As explained on the Knesset website, the name of the holiday stems from sgida, the Hebrew word for “bowing” or “prostration”. Celebrated on the 29th day of the Hebrew month of Heshvan, it falls 50 days after Yom Kippur. The holiday recalls the treaty made by the Hebrew prophets Ezra and Nechemia for the People of Israel upon their return from Babylonian exile in the 5th Century BCE, as recorded in the Book of Nechemia. In 2008, the Knesset legislated Sig’d as a national holiday.
Beit Shemesh, located approximately 30 kilometers west of Jerusalem, is home to diverse communities, including a large concentration of Ethiopian-Israelis. For that matter, the Etz Chaim congregation is “like a Kibbutz Galuyot” – ingathering of exiles to the Land of Israel – quipped Emmy Zitter, a synagogue board member.
“We’re very excited about the Kibbutz Galuyot aspect,” Zitter, a native of Brooklyn, New York, told United with Israel, adding that her synagogue has members from around the world.
“We do regular evening events highlighting different cultures,” she explained. At the Sig’d event, in particular, “we were mesmerized. I’m a child of a Shoah survivor, and they had their own micro-Shoah. We didn’t know any of this. They died as Jews and for being Jews. It’s important that their story be told.”
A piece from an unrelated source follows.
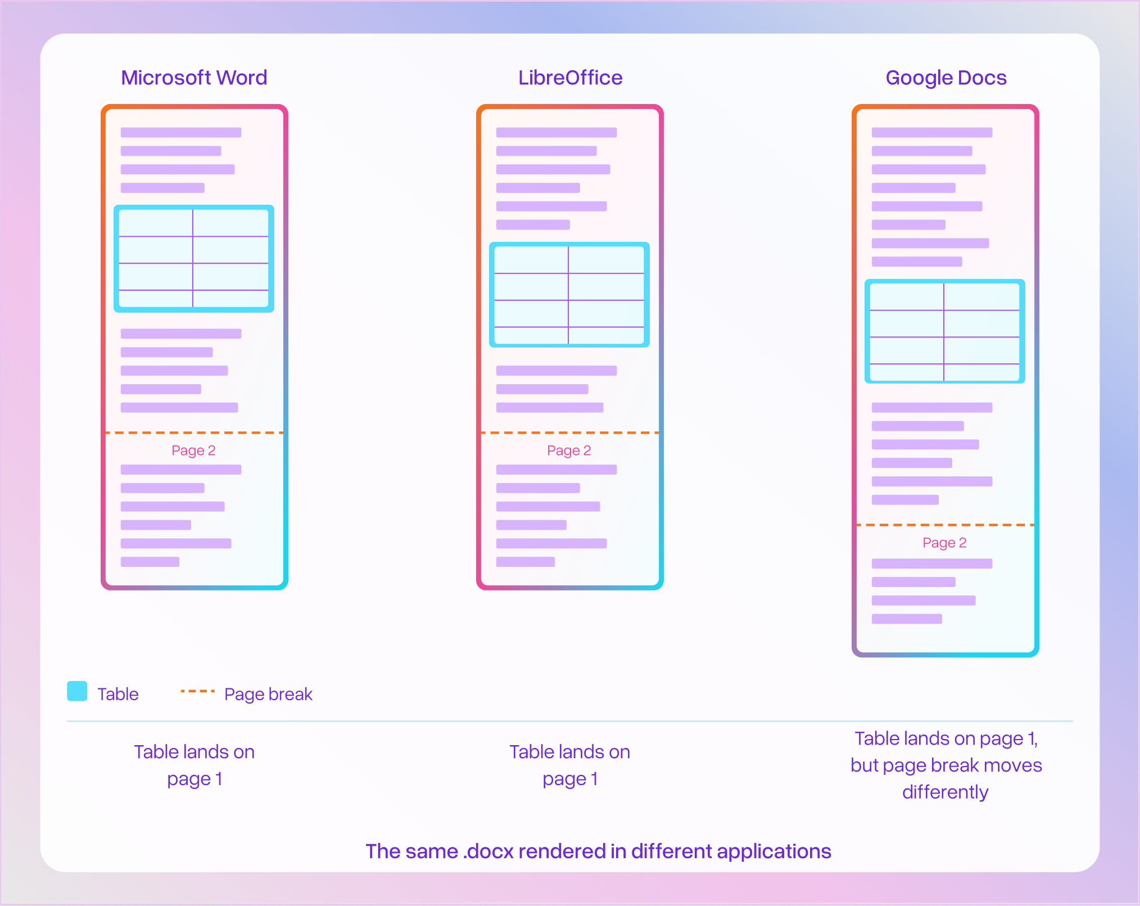Click caption about page break moving differently
Screen dimensions: 1140x906
tap(946, 765)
The main speaker was Rabbi Sharon Shalom, who was born in 1973 and arrived in Israel at the age of nine, without his parents, through Operation Moses. A graduate of the prestigious Yeshivat Har Etzion in the Etzion Bloc in Judea – a religious Zionist post-high school institution that combines high-level Judaic studies with army service – Rabbi Shalom received his ordination from Israel’s chief rabbinate and serves as spiritual leader of K’doshei Yisrael congregation in the city of Kiryat Gat, located between Tel Aviv and Be’er Sheva. “K’doshe Yisrael” is Hebrew for the “holy people of Israel,” and the congregation, when Rabbi Sharon assumed its leadership, was composed not of Ethiopian immigrants, but of Holocaust survivors on the most part.
Rabbi Shalom’s wife hails from Switzerland; they have four children. In an article focusing on their graduates, a Har Etzion newsletter three years ago stated that “under his care, the dying synagogue became the source of a young, modern, thriving community. Since his arrival, the synagogue is constantly packed with congregants and visitors. On Rosh Hashana alone, 300 came through its doors – more than double what the synagogue is capable of holding.”
The Ethiopian-born rabbi, who is also a doctoral student at Bar-Ilan University, “speaks wonderful Hebrew, English – and Yiddish,” Zittel, who heads the English Department at Michlalah Jerusalem College, enthused. “He spoke for an hour with a powerful combination of cultural and religious depth as well as stand-up comedy.”
His theme, she explained, was the need to increase further understanding among the different communities in Israel, notwithstanding the positive development in this area over the years.
The festive evening in Beit Shemesh provided Ethiopian music and food, including home-made bread and coffee prepared by an Ethiopian-Israeli resident. An Israeli musician who had spent 10 years living among the Ethiopian community led the group in Ethiopian rhythms.
According to Zittel, Rabbi Sharon stressed that people in Israel are living in a miraculous country in a time of miracles.
“He is a wonderful man. It was a wonderful evening, and we live in a wonderful country,” she said.